▶ [Data for this exercise]
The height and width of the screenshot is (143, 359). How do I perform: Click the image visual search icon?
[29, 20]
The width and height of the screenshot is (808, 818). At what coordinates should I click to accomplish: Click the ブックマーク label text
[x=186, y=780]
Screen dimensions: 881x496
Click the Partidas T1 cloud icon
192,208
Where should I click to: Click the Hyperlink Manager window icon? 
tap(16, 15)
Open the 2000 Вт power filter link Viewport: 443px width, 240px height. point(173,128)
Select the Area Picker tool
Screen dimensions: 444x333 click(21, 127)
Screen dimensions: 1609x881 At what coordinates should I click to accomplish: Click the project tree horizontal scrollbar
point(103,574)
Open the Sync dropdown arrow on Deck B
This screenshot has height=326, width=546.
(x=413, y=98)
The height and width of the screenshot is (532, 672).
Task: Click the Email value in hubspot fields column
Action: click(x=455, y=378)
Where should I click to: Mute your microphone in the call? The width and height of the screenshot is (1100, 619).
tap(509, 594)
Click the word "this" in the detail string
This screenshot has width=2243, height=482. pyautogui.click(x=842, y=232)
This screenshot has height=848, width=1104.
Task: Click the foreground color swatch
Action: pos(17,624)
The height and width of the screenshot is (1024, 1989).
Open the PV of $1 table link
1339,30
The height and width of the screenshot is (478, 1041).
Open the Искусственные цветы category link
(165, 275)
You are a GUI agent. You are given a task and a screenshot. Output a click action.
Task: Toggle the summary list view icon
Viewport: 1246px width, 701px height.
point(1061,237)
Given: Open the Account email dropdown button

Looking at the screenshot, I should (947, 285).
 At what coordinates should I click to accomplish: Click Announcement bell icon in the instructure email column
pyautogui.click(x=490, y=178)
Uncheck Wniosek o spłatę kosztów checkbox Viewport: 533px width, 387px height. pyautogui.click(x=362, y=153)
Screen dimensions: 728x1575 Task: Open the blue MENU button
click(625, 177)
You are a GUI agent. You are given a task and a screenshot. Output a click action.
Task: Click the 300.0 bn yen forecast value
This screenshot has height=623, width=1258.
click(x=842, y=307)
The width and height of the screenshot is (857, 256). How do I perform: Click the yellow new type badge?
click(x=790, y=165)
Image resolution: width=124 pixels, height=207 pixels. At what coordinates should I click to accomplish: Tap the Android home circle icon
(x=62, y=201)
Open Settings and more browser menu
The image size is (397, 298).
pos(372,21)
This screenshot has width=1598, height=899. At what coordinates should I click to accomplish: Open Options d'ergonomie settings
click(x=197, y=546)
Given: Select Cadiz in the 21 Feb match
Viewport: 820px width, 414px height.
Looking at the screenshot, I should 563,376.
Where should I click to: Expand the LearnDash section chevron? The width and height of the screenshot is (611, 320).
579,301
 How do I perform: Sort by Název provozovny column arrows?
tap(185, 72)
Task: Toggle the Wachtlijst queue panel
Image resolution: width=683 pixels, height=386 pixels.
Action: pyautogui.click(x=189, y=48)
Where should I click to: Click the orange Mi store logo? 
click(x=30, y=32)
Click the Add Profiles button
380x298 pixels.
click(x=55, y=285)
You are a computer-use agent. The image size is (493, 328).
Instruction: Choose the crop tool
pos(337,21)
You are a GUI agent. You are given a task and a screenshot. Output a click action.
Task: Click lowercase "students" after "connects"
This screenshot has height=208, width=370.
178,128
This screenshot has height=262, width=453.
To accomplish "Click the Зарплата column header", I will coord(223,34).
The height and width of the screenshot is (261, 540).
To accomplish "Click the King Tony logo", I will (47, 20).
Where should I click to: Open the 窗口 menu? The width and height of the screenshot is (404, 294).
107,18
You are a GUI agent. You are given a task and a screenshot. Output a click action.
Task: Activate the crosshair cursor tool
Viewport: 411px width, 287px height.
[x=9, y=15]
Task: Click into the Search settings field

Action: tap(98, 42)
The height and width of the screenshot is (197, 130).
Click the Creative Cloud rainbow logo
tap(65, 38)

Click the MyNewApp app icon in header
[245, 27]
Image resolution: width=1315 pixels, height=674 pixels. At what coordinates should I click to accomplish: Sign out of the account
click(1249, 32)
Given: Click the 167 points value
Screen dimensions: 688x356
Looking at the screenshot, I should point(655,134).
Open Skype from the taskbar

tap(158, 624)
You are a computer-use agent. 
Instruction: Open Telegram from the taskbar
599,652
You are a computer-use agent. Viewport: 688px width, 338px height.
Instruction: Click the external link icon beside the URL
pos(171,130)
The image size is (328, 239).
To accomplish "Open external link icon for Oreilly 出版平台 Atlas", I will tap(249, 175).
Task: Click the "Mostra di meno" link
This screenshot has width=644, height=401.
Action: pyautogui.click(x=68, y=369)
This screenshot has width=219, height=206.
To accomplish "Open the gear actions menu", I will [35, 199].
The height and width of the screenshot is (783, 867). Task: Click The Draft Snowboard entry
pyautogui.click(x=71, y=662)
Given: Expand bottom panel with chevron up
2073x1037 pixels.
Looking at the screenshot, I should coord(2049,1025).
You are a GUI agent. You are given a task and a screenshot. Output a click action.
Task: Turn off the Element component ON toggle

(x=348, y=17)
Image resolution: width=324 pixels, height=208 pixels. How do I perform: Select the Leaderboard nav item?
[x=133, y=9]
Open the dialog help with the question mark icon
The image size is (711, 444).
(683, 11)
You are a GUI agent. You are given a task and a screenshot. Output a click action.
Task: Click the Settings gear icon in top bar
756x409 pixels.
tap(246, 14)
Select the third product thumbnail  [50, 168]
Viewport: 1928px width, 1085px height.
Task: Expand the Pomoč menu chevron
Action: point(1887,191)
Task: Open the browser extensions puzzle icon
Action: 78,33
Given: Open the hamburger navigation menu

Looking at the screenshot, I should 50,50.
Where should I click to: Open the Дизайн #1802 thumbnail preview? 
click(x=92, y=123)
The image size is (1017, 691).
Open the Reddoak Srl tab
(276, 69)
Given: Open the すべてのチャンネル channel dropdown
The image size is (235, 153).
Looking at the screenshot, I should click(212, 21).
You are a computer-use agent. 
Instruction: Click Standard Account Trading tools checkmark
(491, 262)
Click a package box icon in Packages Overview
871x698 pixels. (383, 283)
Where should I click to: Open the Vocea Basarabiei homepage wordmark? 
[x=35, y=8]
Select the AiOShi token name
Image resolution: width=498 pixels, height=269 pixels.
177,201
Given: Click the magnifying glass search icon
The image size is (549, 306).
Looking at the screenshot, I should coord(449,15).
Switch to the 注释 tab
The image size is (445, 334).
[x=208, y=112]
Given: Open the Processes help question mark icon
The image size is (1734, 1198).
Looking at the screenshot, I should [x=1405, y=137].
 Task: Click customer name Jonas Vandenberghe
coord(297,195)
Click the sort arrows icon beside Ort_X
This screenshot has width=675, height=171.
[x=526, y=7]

▶ [Exercise instructions]
Copy every line in the rows above word for word.

▶ [Reply to the exercise]
The height and width of the screenshot is (143, 359). How do I perform: Click the image visual search icon?
[29, 20]
The width and height of the screenshot is (808, 818). At what coordinates should I click to accomplish: Click the ブックマーク label text
[x=186, y=780]
Screen dimensions: 881x496
Click the Partidas T1 cloud icon
192,208
Where should I click to: Click the Hyperlink Manager window icon? 
tap(16, 15)
Open the 2000 Вт power filter link Viewport: 443px width, 240px height. point(173,128)
Select the Area Picker tool
Screen dimensions: 444x333 click(21, 127)
Screen dimensions: 1609x881 At what coordinates should I click to accomplish: Click the project tree horizontal scrollbar
point(103,574)
Open the Sync dropdown arrow on Deck B
This screenshot has height=326, width=546.
(x=413, y=98)
The height and width of the screenshot is (532, 672).
Task: Click the Email value in hubspot fields column
Action: click(x=455, y=378)
Where should I click to: Mute your microphone in the call? The width and height of the screenshot is (1100, 619).
tap(509, 594)
Click the word "this" in the detail string
This screenshot has width=2243, height=482. pyautogui.click(x=842, y=232)
This screenshot has height=848, width=1104.
Task: Click the foreground color swatch
Action: pos(17,624)
The height and width of the screenshot is (1024, 1989).
Open the PV of $1 table link
1339,30
The height and width of the screenshot is (478, 1041).
Open the Искусственные цветы category link
(165, 275)
You are a GUI agent. You are given a task and a screenshot. Output a click action.
Task: Toggle the summary list view icon
Viewport: 1246px width, 701px height.
point(1061,237)
Given: Open the Account email dropdown button

Looking at the screenshot, I should (947, 285).
 At what coordinates should I click to accomplish: Click Announcement bell icon in the instructure email column
pyautogui.click(x=490, y=178)
Uncheck Wniosek o spłatę kosztów checkbox Viewport: 533px width, 387px height. pyautogui.click(x=362, y=153)
Screen dimensions: 728x1575 Task: Open the blue MENU button
click(625, 177)
You are a GUI agent. You are given a task and a screenshot. Output a click action.
Task: Click the 300.0 bn yen forecast value
This screenshot has height=623, width=1258.
click(x=842, y=307)
The width and height of the screenshot is (857, 256). How do I perform: Click the yellow new type badge?
click(x=790, y=165)
Image resolution: width=124 pixels, height=207 pixels. At what coordinates should I click to accomplish: Tap the Android home circle icon
(x=62, y=201)
Open Settings and more browser menu
The image size is (397, 298).
pos(372,21)
This screenshot has width=1598, height=899. At what coordinates should I click to accomplish: Open Options d'ergonomie settings
click(x=197, y=546)
Given: Select Cadiz in the 21 Feb match
Viewport: 820px width, 414px height.
Looking at the screenshot, I should 563,376.
Where should I click to: Expand the LearnDash section chevron? The width and height of the screenshot is (611, 320).
579,301
 How do I perform: Sort by Název provozovny column arrows?
tap(185, 72)
Task: Toggle the Wachtlijst queue panel
Image resolution: width=683 pixels, height=386 pixels.
Action: pyautogui.click(x=189, y=48)
Where should I click to: Click the orange Mi store logo? 
click(x=30, y=32)
Click the Add Profiles button
380x298 pixels.
click(x=55, y=285)
You are a computer-use agent. The image size is (493, 328).
Instruction: Choose the crop tool
pos(337,21)
You are a GUI agent. You are given a task and a screenshot. Output a click action.
Task: Click lowercase "students" after "connects"
This screenshot has height=208, width=370.
178,128
This screenshot has height=262, width=453.
To accomplish "Click the Зарплата column header", I will coord(223,34).
The height and width of the screenshot is (261, 540).
To accomplish "Click the King Tony logo", I will (47, 20).
Where should I click to: Open the 窗口 menu? The width and height of the screenshot is (404, 294).
107,18
You are a GUI agent. You are given a task and a screenshot. Output a click action.
Task: Activate the crosshair cursor tool
Viewport: 411px width, 287px height.
[x=9, y=15]
Task: Click into the Search settings field

Action: tap(98, 42)
The height and width of the screenshot is (197, 130).
Click the Creative Cloud rainbow logo
tap(65, 38)

Click the MyNewApp app icon in header
[245, 27]
Image resolution: width=1315 pixels, height=674 pixels. At what coordinates should I click to accomplish: Sign out of the account
click(1249, 32)
Given: Click the 167 points value
Screen dimensions: 688x356
Looking at the screenshot, I should point(655,134).
Open Skype from the taskbar

tap(158, 624)
You are a computer-use agent. 
Instruction: Open Telegram from the taskbar
599,652
You are a computer-use agent. Viewport: 688px width, 338px height.
Instruction: Click the external link icon beside the URL
pos(171,130)
The image size is (328, 239).
To accomplish "Open external link icon for Oreilly 出版平台 Atlas", I will tap(249, 175).
Task: Click the "Mostra di meno" link
This screenshot has width=644, height=401.
Action: pyautogui.click(x=68, y=369)
This screenshot has width=219, height=206.
To accomplish "Open the gear actions menu", I will [35, 199].
The height and width of the screenshot is (783, 867). Task: Click The Draft Snowboard entry
pyautogui.click(x=71, y=662)
Given: Expand bottom panel with chevron up
2073x1037 pixels.
Looking at the screenshot, I should coord(2049,1025).
You are a GUI agent. You are given a task and a screenshot. Output a click action.
Task: Turn off the Element component ON toggle

(x=348, y=17)
Image resolution: width=324 pixels, height=208 pixels. How do I perform: Select the Leaderboard nav item?
[x=133, y=9]
Open the dialog help with the question mark icon
The image size is (711, 444).
(683, 11)
You are a GUI agent. You are given a task and a screenshot. Output a click action.
Task: Click the Settings gear icon in top bar
756x409 pixels.
tap(246, 14)
Select the third product thumbnail  [50, 168]
Viewport: 1928px width, 1085px height.
Task: Expand the Pomoč menu chevron
Action: point(1887,191)
Task: Open the browser extensions puzzle icon
Action: 78,33
Given: Open the hamburger navigation menu

Looking at the screenshot, I should 50,50.
Where should I click to: Open the Дизайн #1802 thumbnail preview? 
click(x=92, y=123)
The image size is (1017, 691).
Open the Reddoak Srl tab
(276, 69)
Given: Open the すべてのチャンネル channel dropdown
The image size is (235, 153).
Looking at the screenshot, I should click(212, 21).
You are a computer-use agent. 
Instruction: Click Standard Account Trading tools checkmark
(491, 262)
Click a package box icon in Packages Overview
871x698 pixels. (383, 283)
Where should I click to: Open the Vocea Basarabiei homepage wordmark? 
[x=35, y=8]
Select the AiOShi token name
Image resolution: width=498 pixels, height=269 pixels.
177,201
Given: Click the magnifying glass search icon
The image size is (549, 306).
Looking at the screenshot, I should coord(449,15).
Switch to the 注释 tab
The image size is (445, 334).
[x=208, y=112]
Given: Open the Processes help question mark icon
The image size is (1734, 1198).
Looking at the screenshot, I should [x=1405, y=137].
 Task: Click customer name Jonas Vandenberghe
coord(297,195)
Click the sort arrows icon beside Ort_X
This screenshot has width=675, height=171.
[x=526, y=7]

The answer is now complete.